Stored data:
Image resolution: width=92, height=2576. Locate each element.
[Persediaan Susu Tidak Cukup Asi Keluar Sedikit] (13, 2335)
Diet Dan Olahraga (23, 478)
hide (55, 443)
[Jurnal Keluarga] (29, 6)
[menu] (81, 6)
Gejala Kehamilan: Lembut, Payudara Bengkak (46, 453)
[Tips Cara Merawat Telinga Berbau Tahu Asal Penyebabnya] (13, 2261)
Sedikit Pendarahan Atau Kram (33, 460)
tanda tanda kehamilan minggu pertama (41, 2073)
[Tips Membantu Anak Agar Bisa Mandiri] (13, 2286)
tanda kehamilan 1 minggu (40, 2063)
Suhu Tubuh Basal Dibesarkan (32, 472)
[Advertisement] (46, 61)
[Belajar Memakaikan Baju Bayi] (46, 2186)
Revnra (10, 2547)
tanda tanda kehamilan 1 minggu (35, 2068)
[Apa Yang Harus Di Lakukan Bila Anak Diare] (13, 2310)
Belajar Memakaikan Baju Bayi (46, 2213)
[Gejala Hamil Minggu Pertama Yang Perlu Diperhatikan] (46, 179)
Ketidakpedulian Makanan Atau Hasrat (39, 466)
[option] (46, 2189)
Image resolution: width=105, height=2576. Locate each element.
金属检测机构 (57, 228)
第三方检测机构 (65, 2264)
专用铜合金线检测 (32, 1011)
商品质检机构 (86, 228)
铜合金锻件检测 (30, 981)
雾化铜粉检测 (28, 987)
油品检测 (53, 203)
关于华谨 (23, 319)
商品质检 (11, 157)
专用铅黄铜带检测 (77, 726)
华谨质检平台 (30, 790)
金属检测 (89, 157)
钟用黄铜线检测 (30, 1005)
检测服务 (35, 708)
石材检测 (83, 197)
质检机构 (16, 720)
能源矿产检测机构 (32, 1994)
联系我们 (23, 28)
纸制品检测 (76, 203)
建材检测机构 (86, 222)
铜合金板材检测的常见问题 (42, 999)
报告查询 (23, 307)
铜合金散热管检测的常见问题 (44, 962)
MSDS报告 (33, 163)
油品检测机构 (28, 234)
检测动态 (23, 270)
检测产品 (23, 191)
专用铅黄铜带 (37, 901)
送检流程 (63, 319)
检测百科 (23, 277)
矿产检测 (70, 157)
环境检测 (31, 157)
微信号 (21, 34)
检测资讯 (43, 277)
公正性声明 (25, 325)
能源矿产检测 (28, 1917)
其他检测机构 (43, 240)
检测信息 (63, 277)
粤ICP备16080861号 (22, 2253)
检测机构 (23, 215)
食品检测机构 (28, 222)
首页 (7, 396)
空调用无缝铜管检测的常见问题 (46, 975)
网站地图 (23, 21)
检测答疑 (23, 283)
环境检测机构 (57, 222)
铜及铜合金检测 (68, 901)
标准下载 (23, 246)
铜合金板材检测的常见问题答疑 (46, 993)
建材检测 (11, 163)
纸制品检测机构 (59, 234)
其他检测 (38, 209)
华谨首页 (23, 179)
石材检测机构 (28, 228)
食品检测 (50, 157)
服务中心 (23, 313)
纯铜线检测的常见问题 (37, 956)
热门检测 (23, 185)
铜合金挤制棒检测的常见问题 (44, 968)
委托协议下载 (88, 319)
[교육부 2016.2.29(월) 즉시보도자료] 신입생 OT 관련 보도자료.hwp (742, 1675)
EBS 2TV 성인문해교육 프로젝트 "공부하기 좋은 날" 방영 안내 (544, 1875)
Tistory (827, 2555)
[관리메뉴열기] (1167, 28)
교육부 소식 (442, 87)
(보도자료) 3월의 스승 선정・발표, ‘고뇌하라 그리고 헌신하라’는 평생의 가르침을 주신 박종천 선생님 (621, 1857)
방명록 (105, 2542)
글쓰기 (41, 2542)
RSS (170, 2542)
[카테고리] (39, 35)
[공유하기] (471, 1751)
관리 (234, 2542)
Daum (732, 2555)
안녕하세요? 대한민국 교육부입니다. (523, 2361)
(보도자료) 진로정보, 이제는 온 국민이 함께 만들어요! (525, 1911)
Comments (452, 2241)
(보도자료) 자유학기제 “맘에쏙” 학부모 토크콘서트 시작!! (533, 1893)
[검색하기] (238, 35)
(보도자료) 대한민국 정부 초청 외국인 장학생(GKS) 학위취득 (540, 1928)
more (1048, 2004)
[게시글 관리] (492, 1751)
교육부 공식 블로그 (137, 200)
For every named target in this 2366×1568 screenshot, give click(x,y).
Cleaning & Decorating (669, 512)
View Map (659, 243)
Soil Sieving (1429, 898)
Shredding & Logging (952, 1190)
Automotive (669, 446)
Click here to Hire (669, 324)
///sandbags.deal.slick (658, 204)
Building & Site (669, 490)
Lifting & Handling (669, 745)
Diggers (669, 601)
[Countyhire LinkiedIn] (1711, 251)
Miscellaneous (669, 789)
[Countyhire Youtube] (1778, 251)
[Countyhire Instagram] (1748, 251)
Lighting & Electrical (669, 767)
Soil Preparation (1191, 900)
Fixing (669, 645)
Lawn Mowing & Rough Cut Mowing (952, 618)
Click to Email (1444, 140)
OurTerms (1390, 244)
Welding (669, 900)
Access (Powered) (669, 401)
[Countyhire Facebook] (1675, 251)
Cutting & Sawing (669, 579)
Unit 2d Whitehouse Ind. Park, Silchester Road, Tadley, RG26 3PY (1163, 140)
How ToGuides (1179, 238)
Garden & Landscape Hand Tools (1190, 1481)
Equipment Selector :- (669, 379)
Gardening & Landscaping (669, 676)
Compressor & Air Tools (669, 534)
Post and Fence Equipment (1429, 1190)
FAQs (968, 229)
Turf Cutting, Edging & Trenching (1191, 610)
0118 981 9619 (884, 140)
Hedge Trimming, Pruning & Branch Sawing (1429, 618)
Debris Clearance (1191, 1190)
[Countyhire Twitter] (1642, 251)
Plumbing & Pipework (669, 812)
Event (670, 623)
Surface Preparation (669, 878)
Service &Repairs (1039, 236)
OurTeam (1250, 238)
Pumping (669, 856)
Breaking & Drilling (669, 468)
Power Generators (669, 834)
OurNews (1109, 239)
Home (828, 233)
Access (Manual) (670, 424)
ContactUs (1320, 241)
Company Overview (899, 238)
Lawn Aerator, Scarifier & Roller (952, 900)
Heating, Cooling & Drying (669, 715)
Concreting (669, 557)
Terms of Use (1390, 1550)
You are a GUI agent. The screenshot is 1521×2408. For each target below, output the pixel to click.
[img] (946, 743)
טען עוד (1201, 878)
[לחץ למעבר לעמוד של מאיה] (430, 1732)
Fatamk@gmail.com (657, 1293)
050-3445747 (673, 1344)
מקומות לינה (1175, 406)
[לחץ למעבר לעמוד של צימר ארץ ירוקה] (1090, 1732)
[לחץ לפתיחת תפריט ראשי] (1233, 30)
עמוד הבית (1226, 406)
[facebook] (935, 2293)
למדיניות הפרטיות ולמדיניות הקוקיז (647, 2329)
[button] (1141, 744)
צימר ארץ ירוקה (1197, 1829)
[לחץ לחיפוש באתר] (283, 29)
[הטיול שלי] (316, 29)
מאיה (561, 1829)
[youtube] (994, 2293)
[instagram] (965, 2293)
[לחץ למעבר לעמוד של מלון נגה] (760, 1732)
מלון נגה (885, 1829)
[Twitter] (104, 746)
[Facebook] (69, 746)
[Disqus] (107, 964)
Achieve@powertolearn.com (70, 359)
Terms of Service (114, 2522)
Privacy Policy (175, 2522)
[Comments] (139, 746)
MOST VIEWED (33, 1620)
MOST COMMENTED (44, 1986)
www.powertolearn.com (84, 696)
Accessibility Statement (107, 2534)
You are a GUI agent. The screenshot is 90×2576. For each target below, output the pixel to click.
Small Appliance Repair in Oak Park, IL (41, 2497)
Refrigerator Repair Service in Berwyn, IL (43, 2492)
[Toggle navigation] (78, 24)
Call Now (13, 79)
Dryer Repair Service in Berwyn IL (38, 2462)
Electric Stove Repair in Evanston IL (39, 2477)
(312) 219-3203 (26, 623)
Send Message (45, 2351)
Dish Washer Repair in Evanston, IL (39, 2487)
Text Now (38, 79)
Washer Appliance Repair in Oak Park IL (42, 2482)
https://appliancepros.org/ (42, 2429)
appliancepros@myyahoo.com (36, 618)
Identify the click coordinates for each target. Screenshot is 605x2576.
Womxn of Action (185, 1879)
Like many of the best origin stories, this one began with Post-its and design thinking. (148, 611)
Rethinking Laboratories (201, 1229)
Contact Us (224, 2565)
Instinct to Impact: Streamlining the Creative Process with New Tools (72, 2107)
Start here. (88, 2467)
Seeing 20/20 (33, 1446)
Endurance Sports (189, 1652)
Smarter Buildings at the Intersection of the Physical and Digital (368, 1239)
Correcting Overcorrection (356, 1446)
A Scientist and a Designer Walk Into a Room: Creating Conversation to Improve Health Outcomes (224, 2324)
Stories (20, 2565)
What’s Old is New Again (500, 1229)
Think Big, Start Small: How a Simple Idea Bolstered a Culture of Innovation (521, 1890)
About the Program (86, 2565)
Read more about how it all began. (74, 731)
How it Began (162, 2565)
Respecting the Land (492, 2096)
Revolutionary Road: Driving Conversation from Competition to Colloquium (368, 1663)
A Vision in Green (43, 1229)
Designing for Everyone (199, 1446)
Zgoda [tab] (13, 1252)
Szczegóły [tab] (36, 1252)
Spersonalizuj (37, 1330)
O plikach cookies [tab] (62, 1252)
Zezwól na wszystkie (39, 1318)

**What to work on**
Repeat only what runs from the line holding "Identify the click" to the end of the data, keeping every line exactly as written, first and last included.

**Task result**
Identify the click coordinates for each target. Screenshot is 605x2576.
Womxn of Action (185, 1879)
Like many of the best origin stories, this one began with Post-its and design thinking. (148, 611)
Rethinking Laboratories (201, 1229)
Contact Us (224, 2565)
Instinct to Impact: Streamlining the Creative Process with New Tools (72, 2107)
Start here. (88, 2467)
Seeing 20/20 (33, 1446)
Endurance Sports (189, 1652)
Smarter Buildings at the Intersection of the Physical and Digital (368, 1239)
Correcting Overcorrection (356, 1446)
A Scientist and a Designer Walk Into a Room: Creating Conversation to Improve Health Outcomes (224, 2324)
Stories (20, 2565)
What’s Old is New Again (500, 1229)
Think Big, Start Small: How a Simple Idea Bolstered a Culture of Innovation (521, 1890)
About the Program (86, 2565)
Read more about how it all began. (74, 731)
How it Began (162, 2565)
Respecting the Land (492, 2096)
Revolutionary Road: Driving Conversation from Competition to Colloquium (368, 1663)
A Vision in Green (43, 1229)
Designing for Everyone (199, 1446)
Zgoda [tab] (13, 1252)
Szczegóły [tab] (36, 1252)
Spersonalizuj (37, 1330)
O plikach cookies [tab] (62, 1252)
Zezwól na wszystkie (39, 1318)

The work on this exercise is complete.